Not long before the City Council voted to override the mayor’s veto of the solitary confinement ban bill, Maginley-Liddie released a two-minute video discussing the “flaws” of the bill – among them was Maginley-Liddie’s claim that the DOC no longer uses solitary confinement, an assertion that has been disputed by detainees, attorneys, lawmakers, oversight agencies and researchers.
In June, the Eagle asked Maginley-Liddie what the agency was doing to prepare for the law’s implementation, which is set to begin at the end of July. The commissioner said that she had been consulting with the city’s Law Department about putting the law into practice in the jail. When asked specifically if that meant the city would be challenging the law in court, Maginley-Liddie declined to explain.
“We’ve just been working with the Law Department on next steps,” she said.
Later that day, the mayor’s attorney’s asked Swain to put the law’s implementation on hold.

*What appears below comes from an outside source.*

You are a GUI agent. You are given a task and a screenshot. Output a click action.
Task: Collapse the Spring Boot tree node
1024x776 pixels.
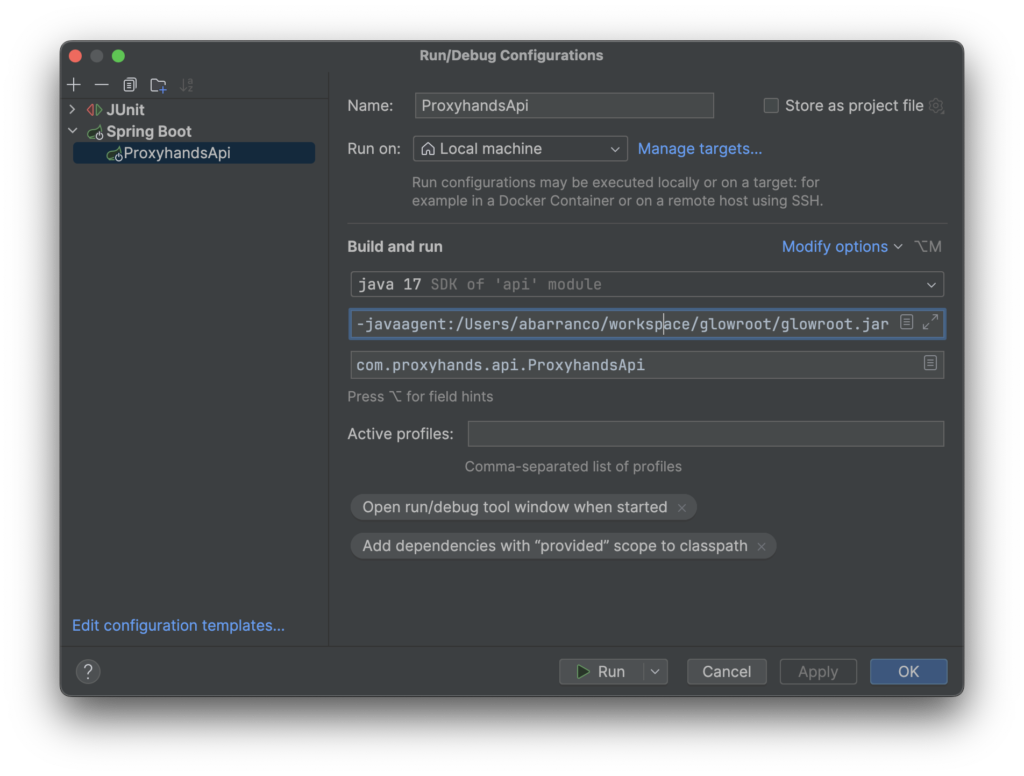click(x=73, y=131)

Swain is expected to make a decision on the city’s request on Tuesday, July 9.
It also appears that Maginley-Liddie, like Adams, isn’t convinced that Rikers’ closure, a policy almost universally supported by criminal justice advocates in New York City, is necessary to reform.
“I think location is one thing, but people are people,” Maginley-Liddie said. “We're trying to break down barriers and change culture. You’ve got to start here.”
In a statement to the Eagle, the mayor praised Maginley-Liddie’s vast legal and correction’s experience, as well as emotional intelligence,” and blamed the issues facing the DOC on “decades of mismanagement prior to our administration.”
“She fights for our hard-working staff, the dignity of the people in our custody, and she supports this administration’s efforts to reform the city’s jails,” Adams said. “I am proud of her for taking the reins, where she continues to prove she is the right leader at this pivotal moment for the department.”
A new game
It makes sense that Maginley-Liddie is rooting for the little guy.
Standing in a warm and sweaty gym inside the Robert N. Davoren Center, the commissioner is cheering on a basketball team made up of young adults and teenagers waiting for their cases in criminal court to be resolved. They are playing a group of older detainees, most of whom appear to be in their mid- to late-20s.
Both teams have professional-looking uniforms and are being coached by correctional officers, who are out of their uniforms and wearing athleisure. The referee, also an officer, appears to be calling a fair game.
Maginley-Liddie has a fondness for these games and for the younger team, in particular, which has yet to notch a win.
“Last week, I came in when they were practicing and they were like, ‘Don't worry commissioner, we will make you proud,’” she said. “They got beat so miserably.”
But this game appeared to be going differently. The young men were consistently on top.
Like the team’s success, the basketball tournaments were new. The agency had recently begun to roll them out facility by facility after Maginley-Liddie said she felt they drove home the ethos of her culture change. Everyone was part of the game while on the court. One’s rank as an officer, status as a detainee, or gang affiliation – it didn’t appear to matter within the confines of the tournament.
“One of the guys said to me today, ‘I didn't feel like it was in here [when I was playing],’” Maginley-Liddie said.
With only a few minutes left on the clock, Maginley-Liddie asked her security guard to check the score. The young detainees were still winning.
At least for today, the bonds of history were broken. No one was more shocked than the commissioner.
“They’re winning?” she said. “Are you sure?”